When driving through a neighborhood of Bungalow, American Four Square, and Revival houses in Irvington, it completely shocked us to find this rare Art Moderne (Streamline Moderne) house on Bolton Avenue. No, it’s not a former gas station or commercial building. It’s a relic of the Modernist movement of the 1930s. Aerodynamic-inspired features gave this style its name, but this house looks about as aerodynamic as grandma’s attic.
Below is a quick-and-dirty list of features found in Streamline Moderne houses compared to the features found in our WTH house.

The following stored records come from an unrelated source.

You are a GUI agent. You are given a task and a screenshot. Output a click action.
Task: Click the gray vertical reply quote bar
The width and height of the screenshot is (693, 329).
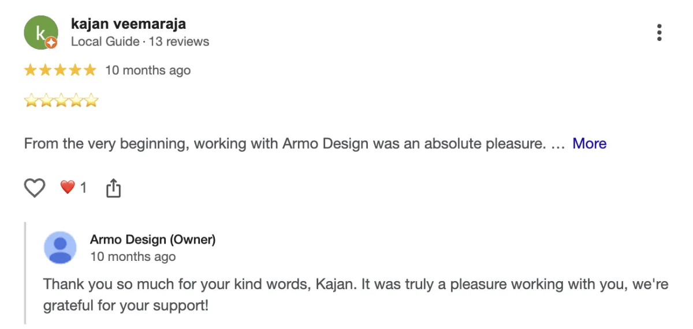25,272
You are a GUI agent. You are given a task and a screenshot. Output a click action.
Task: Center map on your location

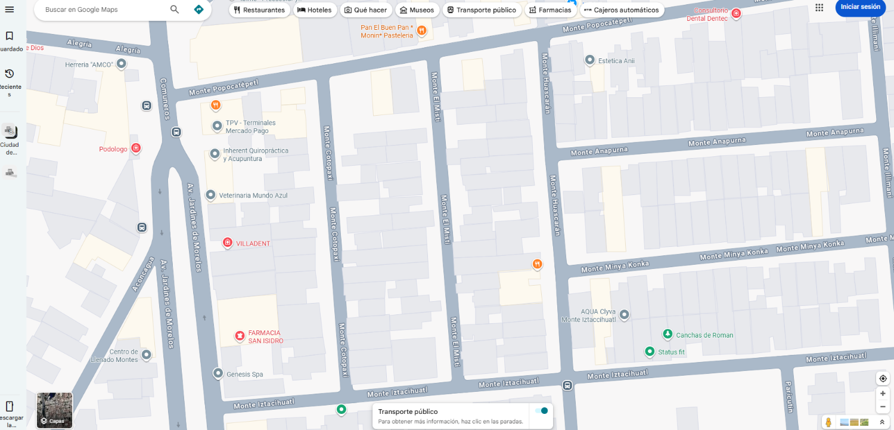pyautogui.click(x=883, y=379)
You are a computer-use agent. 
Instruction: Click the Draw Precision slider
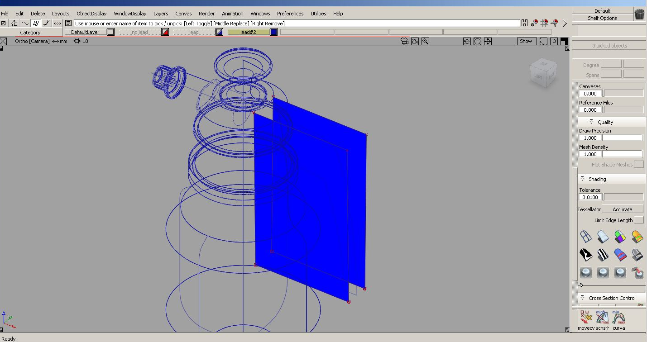(x=623, y=138)
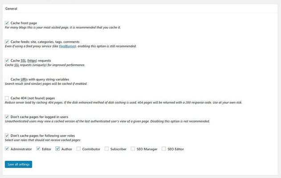Check the SEO Manager role checkbox
The width and height of the screenshot is (281, 178).
[x=133, y=149]
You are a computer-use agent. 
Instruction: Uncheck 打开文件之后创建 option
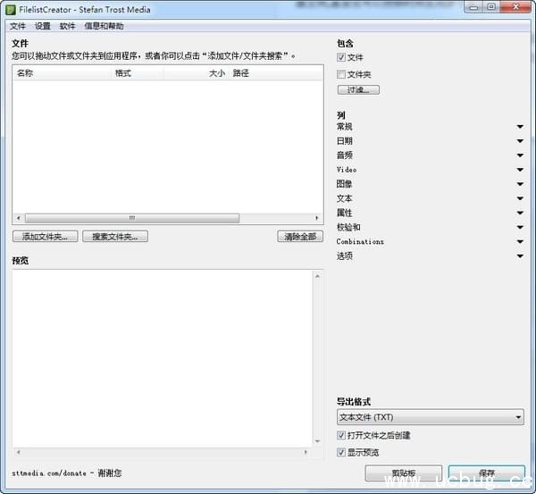pos(341,435)

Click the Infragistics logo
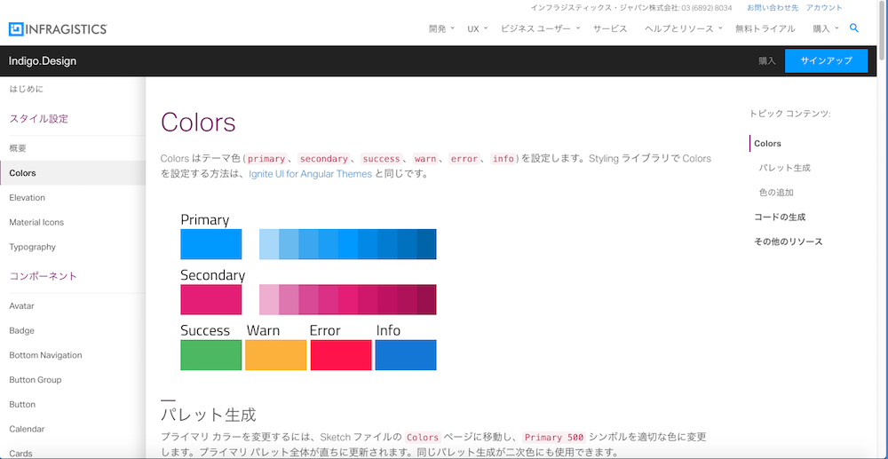point(58,29)
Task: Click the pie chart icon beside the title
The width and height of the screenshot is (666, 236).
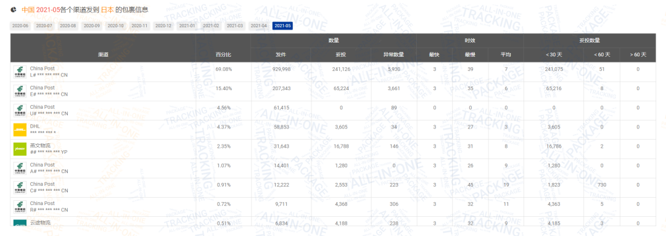Action: [x=14, y=9]
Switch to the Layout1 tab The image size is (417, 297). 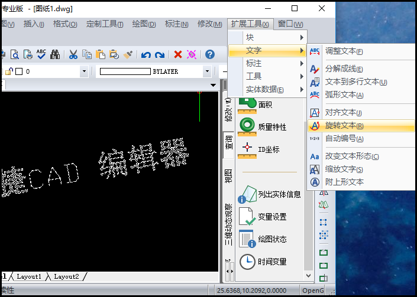[x=29, y=276]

-Art Moderne is characterized by horizontal emphasis and is often asymmetrical. In this case, the horizontal nature of the house is overshadowed by overgrown hedges, towering trees, an inexcusable wood privacy fence, and vinyl cornerboards/window cladding in a distinct color from the rest of the house.
-Typically for this style, walls are smooth and typically of stucco finish. This house is covered in vinyl siding, which for once adds too much detail!
-The style defining flat roof is still present, but the same cannot be said for a coping ledge which most likely capped the walls.
-Plate glass or *gasp* glass block windows are often used in this style. Our example has replaced single-pane casement windows with colonial vinyl and added a bay window. (Dear home owners, changing out your windows will not make your home a Bungalow or Queen Ann Victorian).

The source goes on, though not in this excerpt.